> Task prompt: Begin at the line that contains "Instruction: Click the copyright" and reproduce it along with every line after it to the end of the listing; skip any pictures.

|---|

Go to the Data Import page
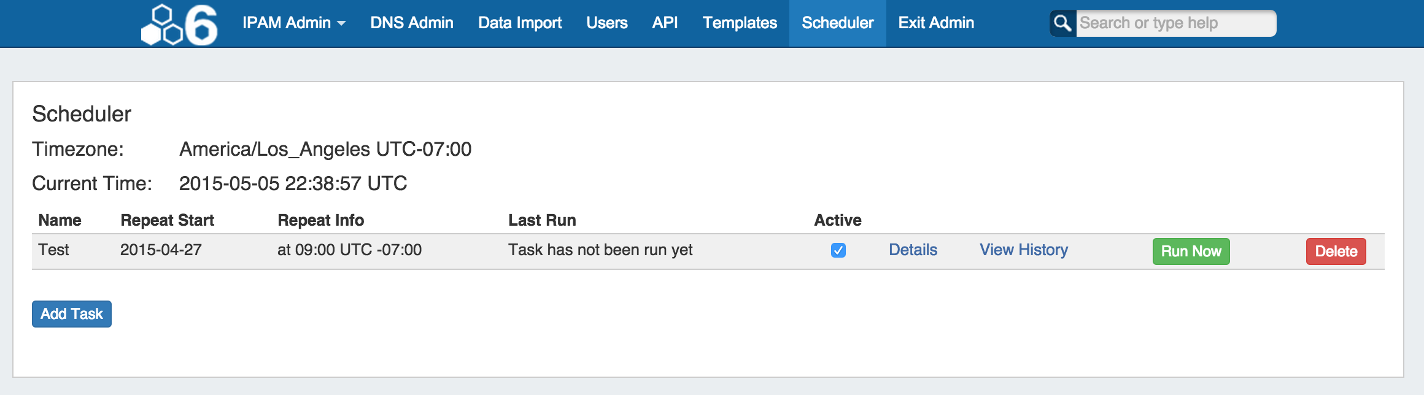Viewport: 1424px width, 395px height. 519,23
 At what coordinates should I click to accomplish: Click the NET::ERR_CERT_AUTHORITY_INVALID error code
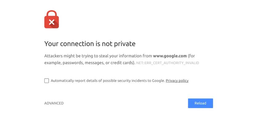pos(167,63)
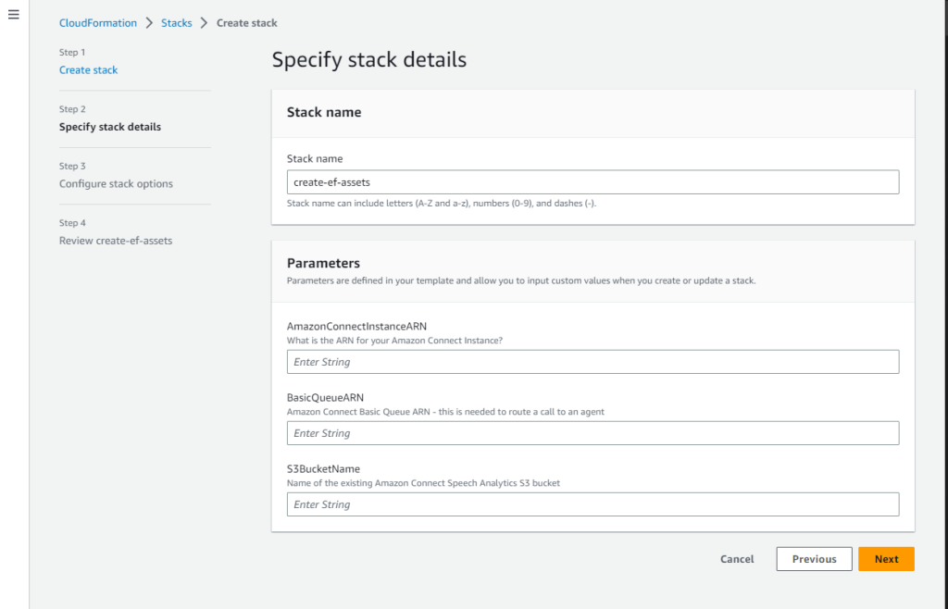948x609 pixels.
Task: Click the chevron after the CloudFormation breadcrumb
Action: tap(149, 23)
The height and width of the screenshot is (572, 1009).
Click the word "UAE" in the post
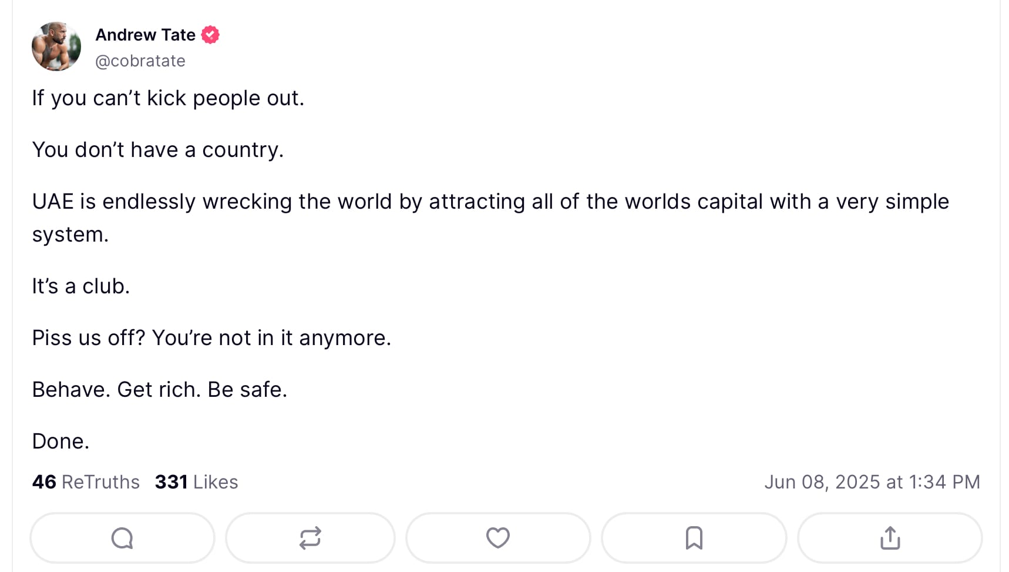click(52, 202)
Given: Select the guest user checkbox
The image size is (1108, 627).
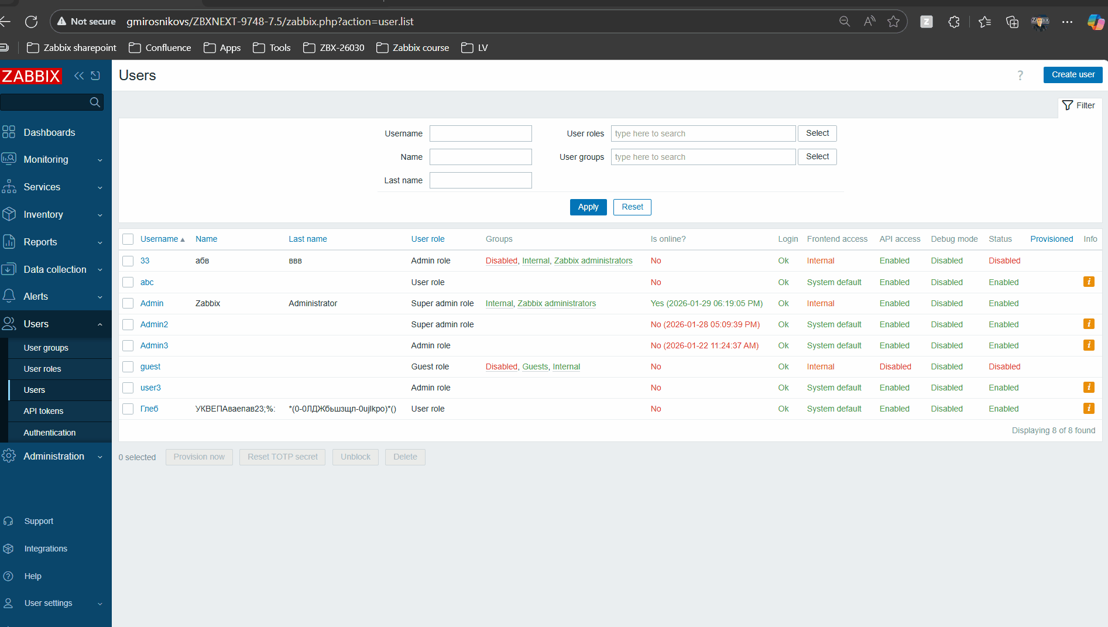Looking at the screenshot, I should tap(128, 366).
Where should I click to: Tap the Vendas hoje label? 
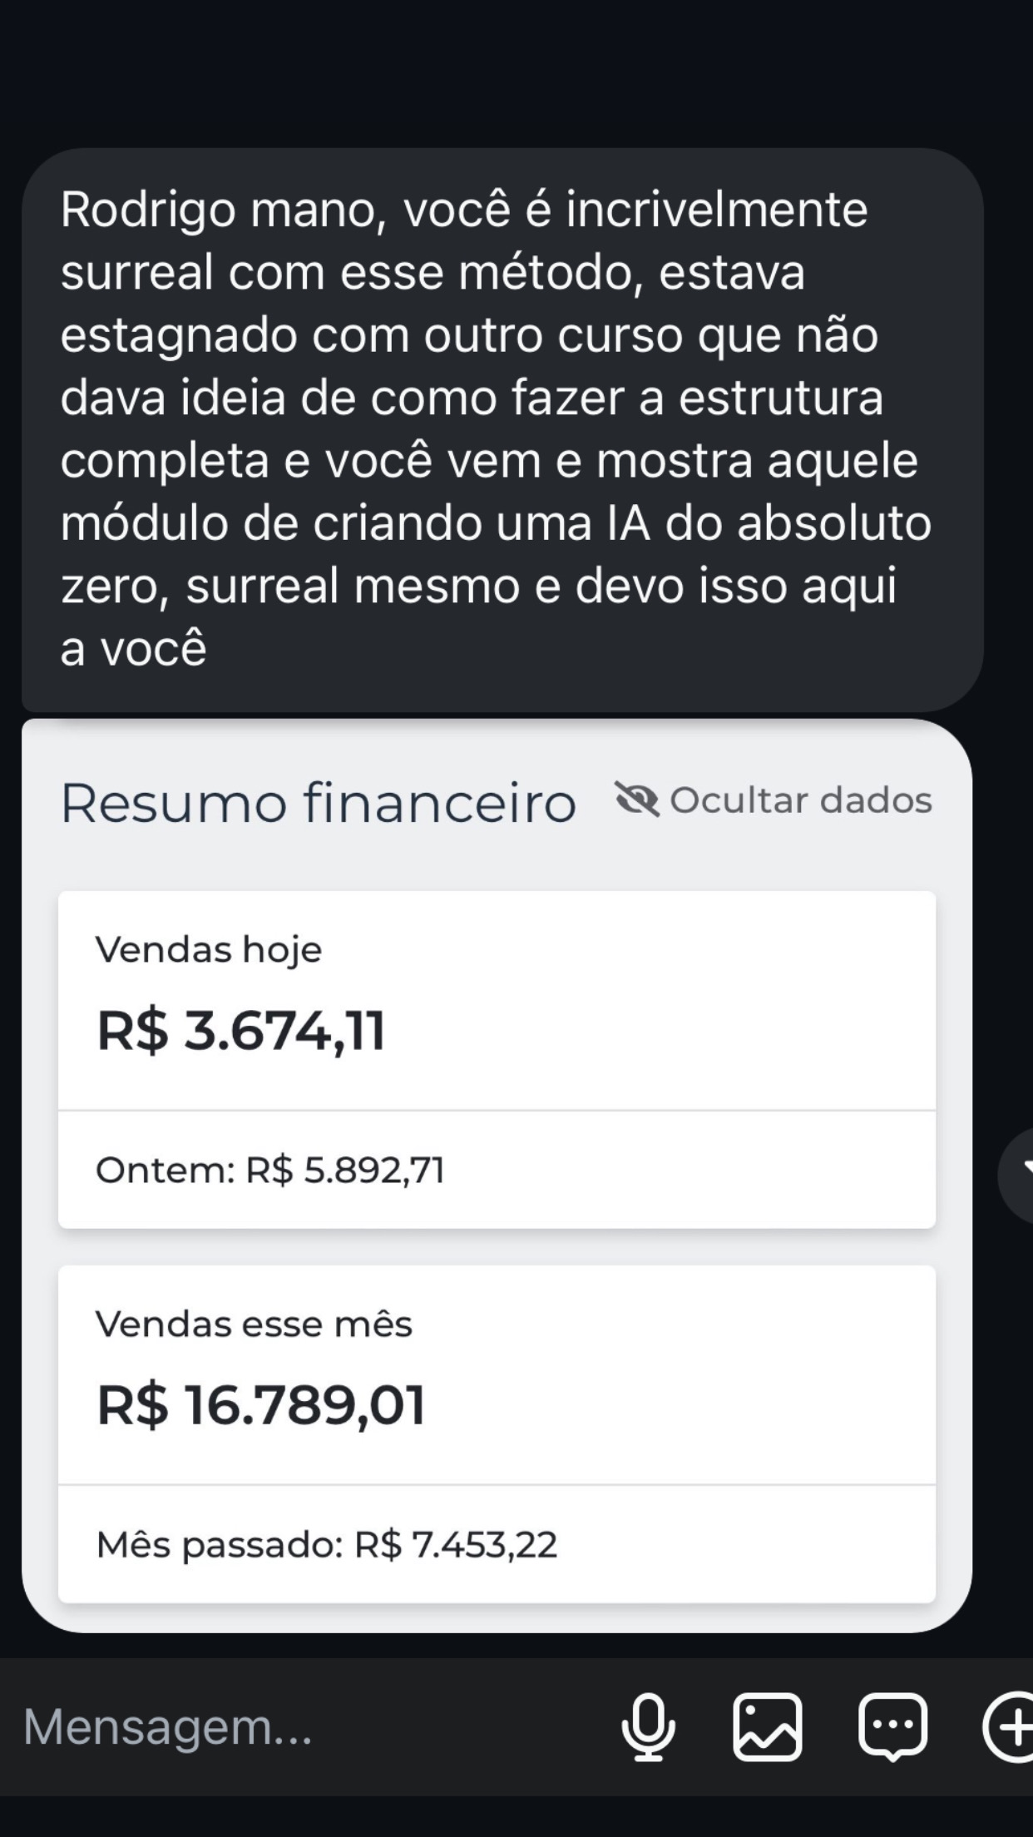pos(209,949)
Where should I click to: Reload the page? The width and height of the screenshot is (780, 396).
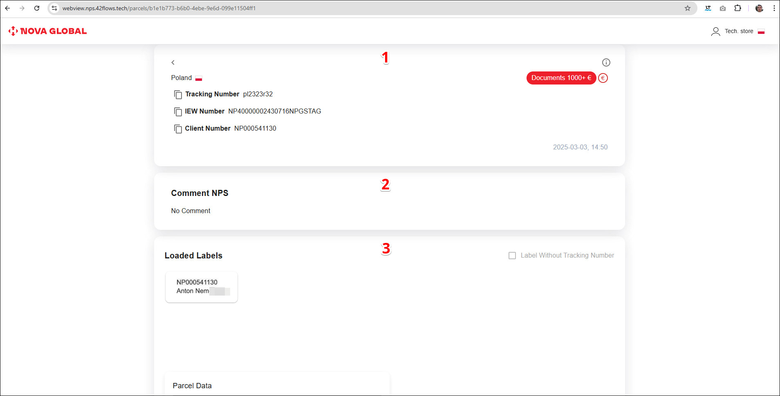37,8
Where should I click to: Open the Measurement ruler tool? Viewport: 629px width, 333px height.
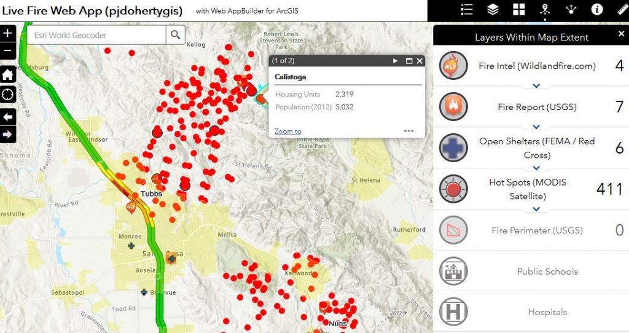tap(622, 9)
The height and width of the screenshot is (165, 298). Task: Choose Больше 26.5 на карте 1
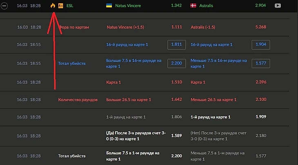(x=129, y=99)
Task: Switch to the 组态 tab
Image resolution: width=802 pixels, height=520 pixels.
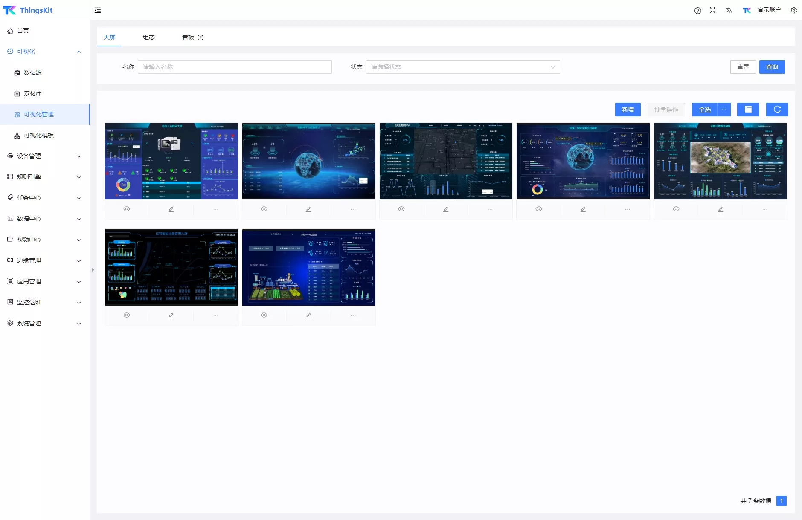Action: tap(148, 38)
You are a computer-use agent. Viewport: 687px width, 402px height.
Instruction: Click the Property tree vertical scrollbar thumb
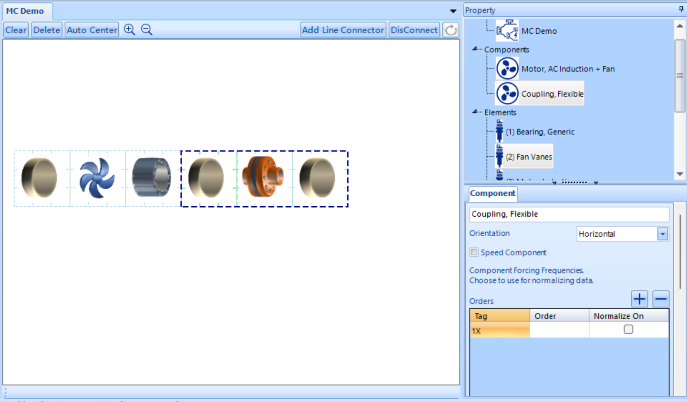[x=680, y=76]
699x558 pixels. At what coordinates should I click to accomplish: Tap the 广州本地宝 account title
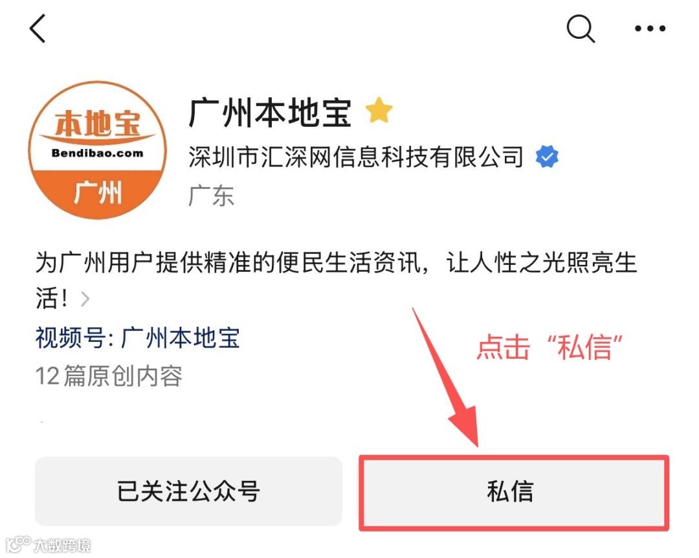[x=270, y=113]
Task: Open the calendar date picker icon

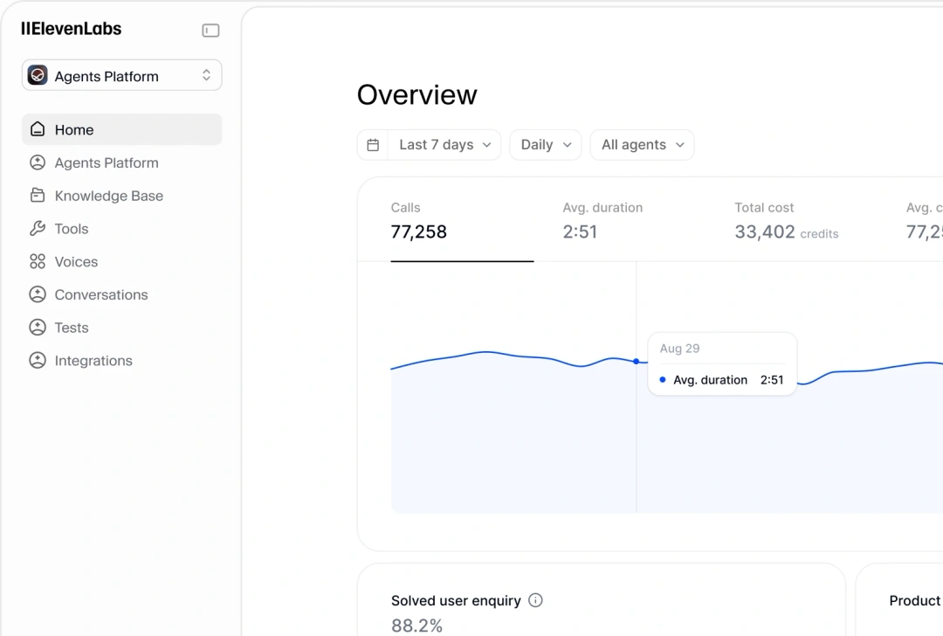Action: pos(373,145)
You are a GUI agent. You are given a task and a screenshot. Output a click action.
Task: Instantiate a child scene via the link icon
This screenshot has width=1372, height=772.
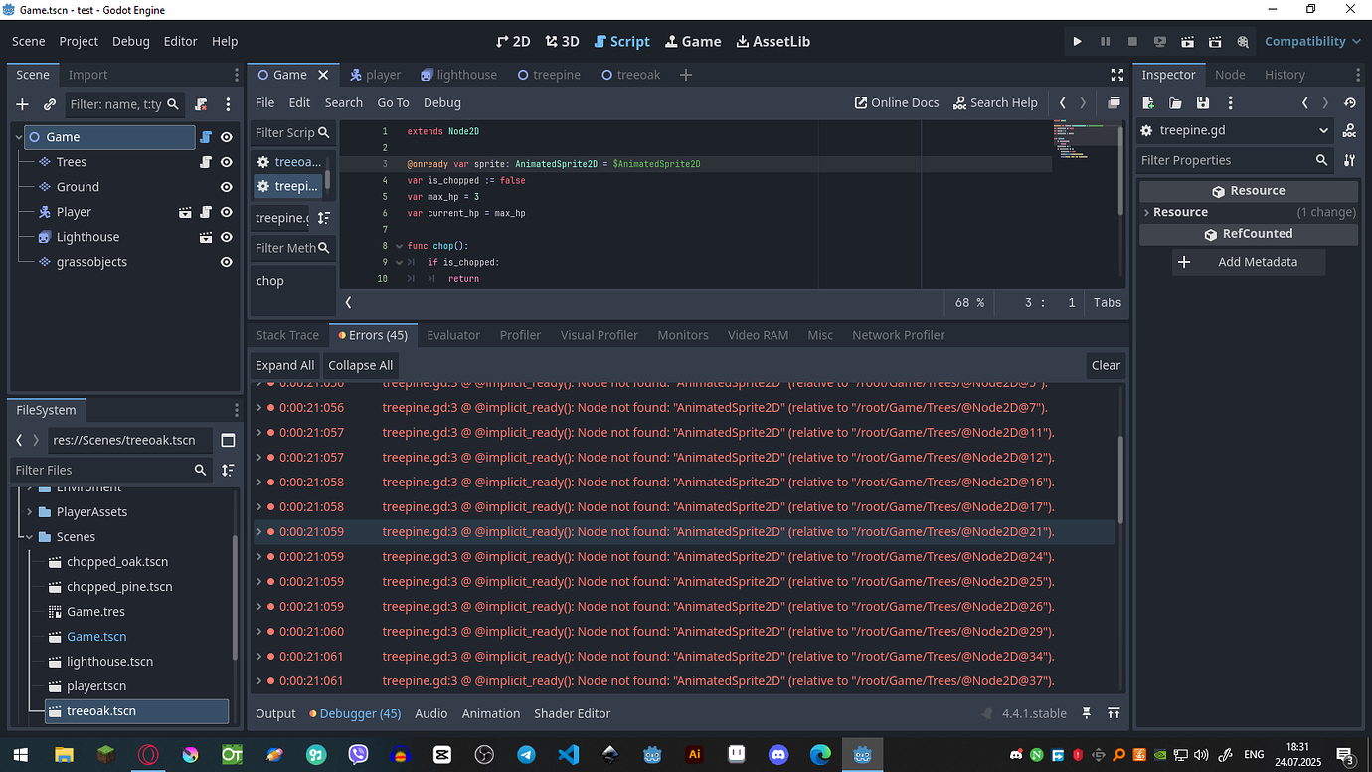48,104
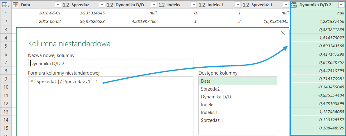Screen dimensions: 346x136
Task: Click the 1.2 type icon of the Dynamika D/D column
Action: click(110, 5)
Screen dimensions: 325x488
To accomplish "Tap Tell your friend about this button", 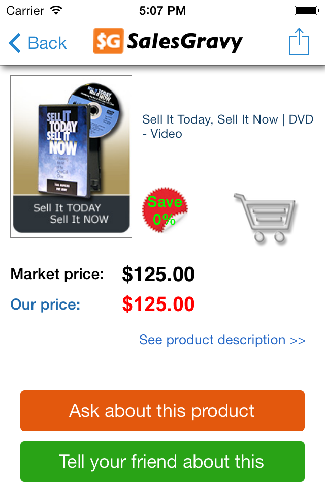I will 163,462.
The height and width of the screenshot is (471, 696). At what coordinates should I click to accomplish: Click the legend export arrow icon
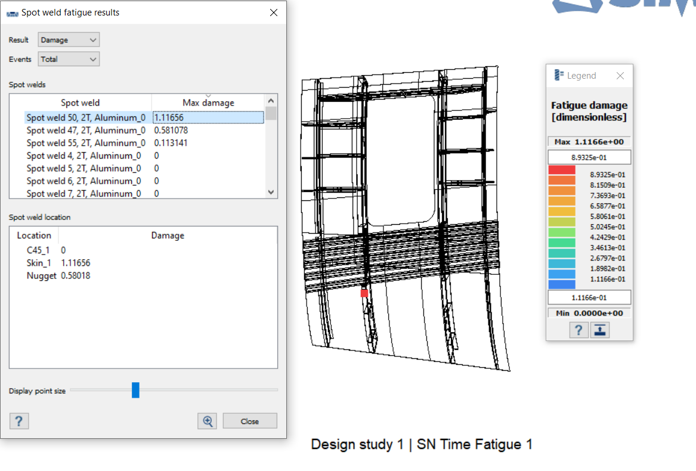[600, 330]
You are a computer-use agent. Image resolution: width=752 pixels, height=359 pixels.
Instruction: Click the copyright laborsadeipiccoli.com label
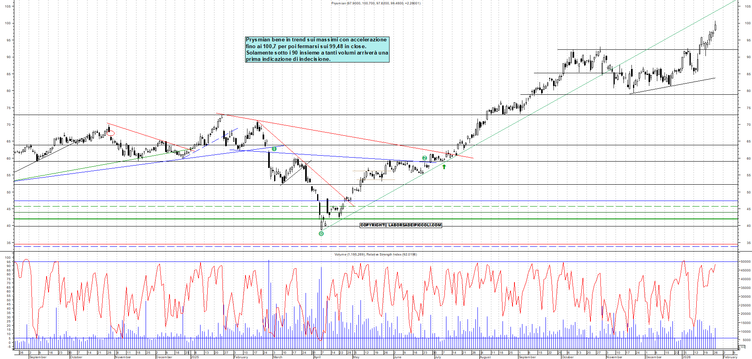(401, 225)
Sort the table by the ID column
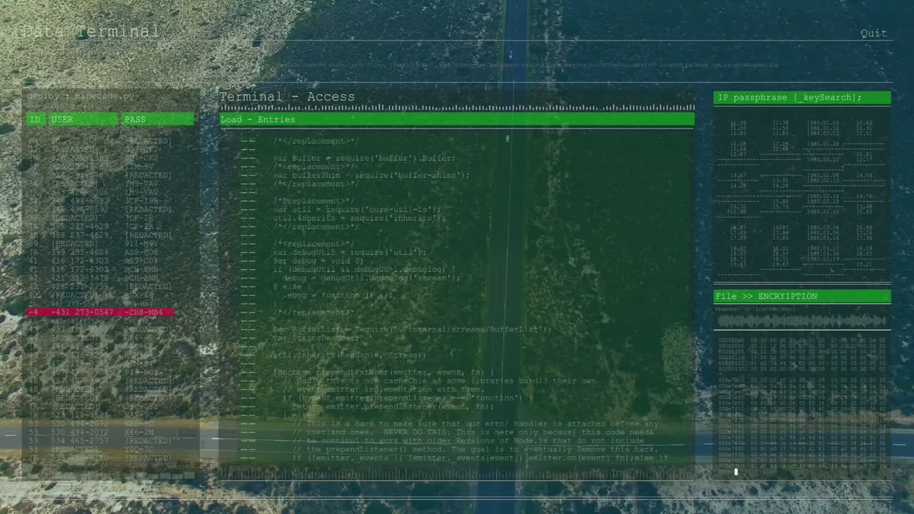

|---|

> Response for this exercise:
Instruction: Click the copyright laborsadeipiccoli.com label
(401, 225)
Sort the table by the ID column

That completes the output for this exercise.